Marvel and Brady followed him down the passageway to the kitchen. Breakfast was still on the table, and Frankie was still playing with it.

 

‘Hello, John,’ said Carrie Evans. ‘Would you like a cup of tea?’

 

‘No thanks, Mrs Evans.’

 

‘I’m sorry,’ she said to Brady. ‘I’ve forgotten your name.’

 

‘DS Brady, ma’am. Colin.’

 

‘Colin. Of course,’ she said, although Marvel could tell from her expression that she had not remembered Brady’s name, nor cared to now. She was just being polite.

 

‘Hi,’ said Frankie, and they both said hi back to him.

 

Then the four of them stood in the centre of the kitchen, held there by tension. The Evanses looked less haggard than the last time Marvel had seen them, but that expression of tense not-knowing put ten years on a face overnight, and Marvel had never seen it completely reversed, not even on those rare occasions when the result was a home win.

 

He took three photos from a card-backed envelope and laid them face-up on the counter. ‘Mr Evans, do you recognize any of these people?’

 

Mr and Mrs Evans looked down at them.

 

‘Well, we remember Richard, of course,’ said Mark.

 

‘From the case?’

 

‘And the church,’ said Carrie. ‘I went a couple of times.’

 

‘Before or after Edie disappeared?’

 

‘After,’ she said.

 

‘I didn’t realize that,’ said Marvel, wondering why that wasn’t in the file.

 

‘Yes,’ said Carrie. ‘It was me who suggested asking him for help.’

 

That was why.
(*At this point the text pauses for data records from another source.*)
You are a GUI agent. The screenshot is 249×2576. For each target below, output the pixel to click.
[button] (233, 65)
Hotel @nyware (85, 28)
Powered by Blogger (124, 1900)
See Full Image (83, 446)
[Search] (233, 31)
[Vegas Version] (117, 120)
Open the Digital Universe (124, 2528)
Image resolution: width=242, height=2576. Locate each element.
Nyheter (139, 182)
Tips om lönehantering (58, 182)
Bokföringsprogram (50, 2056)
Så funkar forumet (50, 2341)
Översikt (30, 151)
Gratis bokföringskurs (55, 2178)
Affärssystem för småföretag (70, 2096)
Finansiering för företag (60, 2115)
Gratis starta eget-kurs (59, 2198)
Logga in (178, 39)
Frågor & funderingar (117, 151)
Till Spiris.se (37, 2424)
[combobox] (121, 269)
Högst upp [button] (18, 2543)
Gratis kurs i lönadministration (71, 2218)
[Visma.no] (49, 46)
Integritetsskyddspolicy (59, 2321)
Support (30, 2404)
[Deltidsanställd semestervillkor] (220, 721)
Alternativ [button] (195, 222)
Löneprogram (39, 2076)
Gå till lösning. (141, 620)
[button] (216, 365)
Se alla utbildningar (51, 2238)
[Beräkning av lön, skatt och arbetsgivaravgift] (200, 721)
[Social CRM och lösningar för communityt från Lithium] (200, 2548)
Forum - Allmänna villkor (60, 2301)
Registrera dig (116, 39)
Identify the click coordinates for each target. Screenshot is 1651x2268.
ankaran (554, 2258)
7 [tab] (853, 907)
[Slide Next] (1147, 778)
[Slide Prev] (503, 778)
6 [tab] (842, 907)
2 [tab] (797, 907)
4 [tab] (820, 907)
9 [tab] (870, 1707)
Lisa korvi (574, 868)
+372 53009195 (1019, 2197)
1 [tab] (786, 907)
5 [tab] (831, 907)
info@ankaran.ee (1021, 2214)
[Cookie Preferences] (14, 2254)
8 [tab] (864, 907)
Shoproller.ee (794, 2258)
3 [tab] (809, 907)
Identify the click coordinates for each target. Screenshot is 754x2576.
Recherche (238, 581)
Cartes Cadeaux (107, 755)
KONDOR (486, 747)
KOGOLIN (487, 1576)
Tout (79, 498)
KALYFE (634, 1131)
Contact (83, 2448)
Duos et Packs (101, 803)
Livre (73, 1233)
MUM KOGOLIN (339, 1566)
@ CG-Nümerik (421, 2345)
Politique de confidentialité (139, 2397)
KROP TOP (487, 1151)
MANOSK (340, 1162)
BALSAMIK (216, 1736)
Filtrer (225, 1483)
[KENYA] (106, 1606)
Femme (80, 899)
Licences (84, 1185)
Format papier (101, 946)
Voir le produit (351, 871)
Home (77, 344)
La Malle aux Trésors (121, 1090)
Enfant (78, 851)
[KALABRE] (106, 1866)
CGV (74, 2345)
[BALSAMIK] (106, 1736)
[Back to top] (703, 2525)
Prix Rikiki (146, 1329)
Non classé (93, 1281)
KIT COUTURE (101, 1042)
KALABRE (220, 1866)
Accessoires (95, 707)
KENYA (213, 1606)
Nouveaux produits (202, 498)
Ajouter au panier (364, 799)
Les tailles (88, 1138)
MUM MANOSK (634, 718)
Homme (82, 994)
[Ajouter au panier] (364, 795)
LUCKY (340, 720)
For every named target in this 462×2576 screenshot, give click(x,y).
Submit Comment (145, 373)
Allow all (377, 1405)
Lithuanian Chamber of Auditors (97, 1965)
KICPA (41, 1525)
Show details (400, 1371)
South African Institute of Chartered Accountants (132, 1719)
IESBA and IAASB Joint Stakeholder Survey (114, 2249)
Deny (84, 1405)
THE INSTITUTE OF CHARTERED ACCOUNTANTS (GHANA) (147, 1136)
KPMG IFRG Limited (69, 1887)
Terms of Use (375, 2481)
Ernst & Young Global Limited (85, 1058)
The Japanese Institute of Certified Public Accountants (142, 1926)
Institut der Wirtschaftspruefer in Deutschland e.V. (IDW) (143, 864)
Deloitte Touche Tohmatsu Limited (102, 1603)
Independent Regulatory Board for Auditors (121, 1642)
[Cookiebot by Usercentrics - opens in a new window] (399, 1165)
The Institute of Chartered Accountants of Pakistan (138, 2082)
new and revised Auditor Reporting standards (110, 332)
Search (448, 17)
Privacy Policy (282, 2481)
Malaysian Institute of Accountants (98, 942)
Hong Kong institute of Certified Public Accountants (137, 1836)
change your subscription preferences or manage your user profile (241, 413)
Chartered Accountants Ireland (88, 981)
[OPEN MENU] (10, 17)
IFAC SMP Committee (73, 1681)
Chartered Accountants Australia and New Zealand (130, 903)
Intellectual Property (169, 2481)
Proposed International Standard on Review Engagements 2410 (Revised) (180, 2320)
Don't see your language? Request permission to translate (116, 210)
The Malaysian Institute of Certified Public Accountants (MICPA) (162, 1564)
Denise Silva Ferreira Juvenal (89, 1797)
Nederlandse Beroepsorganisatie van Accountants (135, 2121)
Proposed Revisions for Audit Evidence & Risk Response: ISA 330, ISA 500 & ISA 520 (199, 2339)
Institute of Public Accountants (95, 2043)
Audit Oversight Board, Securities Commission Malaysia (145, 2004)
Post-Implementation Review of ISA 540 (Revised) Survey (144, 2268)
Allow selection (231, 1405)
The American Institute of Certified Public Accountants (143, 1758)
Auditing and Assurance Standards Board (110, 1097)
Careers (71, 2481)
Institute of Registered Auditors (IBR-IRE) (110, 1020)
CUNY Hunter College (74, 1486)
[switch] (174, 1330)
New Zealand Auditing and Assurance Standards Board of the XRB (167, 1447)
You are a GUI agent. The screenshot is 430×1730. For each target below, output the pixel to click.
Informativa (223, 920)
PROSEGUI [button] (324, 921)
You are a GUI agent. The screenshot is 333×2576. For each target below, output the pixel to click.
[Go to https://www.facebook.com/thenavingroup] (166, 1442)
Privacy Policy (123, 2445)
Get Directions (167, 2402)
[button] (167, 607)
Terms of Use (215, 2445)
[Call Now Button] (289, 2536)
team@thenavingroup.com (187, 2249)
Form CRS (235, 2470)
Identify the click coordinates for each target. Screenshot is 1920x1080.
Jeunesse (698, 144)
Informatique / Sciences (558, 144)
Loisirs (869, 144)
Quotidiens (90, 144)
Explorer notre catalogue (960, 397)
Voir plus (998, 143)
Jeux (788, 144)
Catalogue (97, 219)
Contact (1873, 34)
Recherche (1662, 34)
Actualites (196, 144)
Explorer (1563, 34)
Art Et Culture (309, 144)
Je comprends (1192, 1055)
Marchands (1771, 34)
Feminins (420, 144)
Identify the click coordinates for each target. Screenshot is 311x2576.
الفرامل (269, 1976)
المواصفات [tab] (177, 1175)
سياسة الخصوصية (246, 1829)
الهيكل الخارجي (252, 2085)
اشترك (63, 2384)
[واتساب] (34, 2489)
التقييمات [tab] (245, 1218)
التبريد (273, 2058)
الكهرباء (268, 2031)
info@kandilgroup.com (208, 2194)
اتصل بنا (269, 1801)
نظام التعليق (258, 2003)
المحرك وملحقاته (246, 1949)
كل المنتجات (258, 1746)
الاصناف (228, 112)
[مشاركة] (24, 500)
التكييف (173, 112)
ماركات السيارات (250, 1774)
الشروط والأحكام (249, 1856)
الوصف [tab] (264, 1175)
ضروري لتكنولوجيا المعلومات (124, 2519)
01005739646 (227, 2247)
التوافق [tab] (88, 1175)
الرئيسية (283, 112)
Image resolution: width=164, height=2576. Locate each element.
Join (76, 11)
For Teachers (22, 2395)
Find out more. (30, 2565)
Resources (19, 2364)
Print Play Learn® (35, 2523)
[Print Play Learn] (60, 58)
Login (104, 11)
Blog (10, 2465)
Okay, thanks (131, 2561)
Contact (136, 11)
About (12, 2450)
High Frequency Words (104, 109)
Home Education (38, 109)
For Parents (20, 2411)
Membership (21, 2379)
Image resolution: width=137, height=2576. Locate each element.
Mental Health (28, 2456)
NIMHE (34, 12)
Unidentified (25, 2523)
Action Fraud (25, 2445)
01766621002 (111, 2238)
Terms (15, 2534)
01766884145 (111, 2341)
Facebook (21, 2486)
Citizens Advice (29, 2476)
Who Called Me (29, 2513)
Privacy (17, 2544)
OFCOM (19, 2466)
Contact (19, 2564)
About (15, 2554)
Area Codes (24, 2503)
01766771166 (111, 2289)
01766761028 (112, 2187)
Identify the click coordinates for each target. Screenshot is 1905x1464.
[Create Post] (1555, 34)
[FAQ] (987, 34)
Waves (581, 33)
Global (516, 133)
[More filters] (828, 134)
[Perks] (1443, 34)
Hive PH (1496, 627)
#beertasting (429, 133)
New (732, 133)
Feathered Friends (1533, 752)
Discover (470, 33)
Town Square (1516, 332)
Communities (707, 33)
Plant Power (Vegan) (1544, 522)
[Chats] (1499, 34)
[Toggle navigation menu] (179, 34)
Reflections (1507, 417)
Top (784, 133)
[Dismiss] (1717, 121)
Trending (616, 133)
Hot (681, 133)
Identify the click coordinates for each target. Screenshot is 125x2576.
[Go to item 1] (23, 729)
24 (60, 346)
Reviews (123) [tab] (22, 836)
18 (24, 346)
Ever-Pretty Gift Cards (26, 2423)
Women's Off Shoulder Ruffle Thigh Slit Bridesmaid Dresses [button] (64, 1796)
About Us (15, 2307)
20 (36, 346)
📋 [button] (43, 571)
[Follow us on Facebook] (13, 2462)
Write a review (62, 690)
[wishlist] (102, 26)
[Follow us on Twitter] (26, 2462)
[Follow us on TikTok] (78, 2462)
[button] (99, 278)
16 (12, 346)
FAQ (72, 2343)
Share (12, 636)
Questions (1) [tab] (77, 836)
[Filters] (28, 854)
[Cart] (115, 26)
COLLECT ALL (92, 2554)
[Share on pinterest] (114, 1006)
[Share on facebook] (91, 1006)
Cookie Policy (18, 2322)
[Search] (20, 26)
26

DS Short had claimed it was her idea, but then it had backfired on her. Maybe that was why she’d gone off and got herself pregnant and stung the force for leave and pay.

 

‘I’m not really a believer,’ Carrie Evans went on, ‘but you’re desperate, you know? You want to believe in something.’ She shrugged her narrow shoulders and looked out of the kitchen window.

 

‘Did Mr Latham ever come to the house?’

 

‘No,’ said Mark Evans, and when Marvel looked at his wife she also turned and shook her head.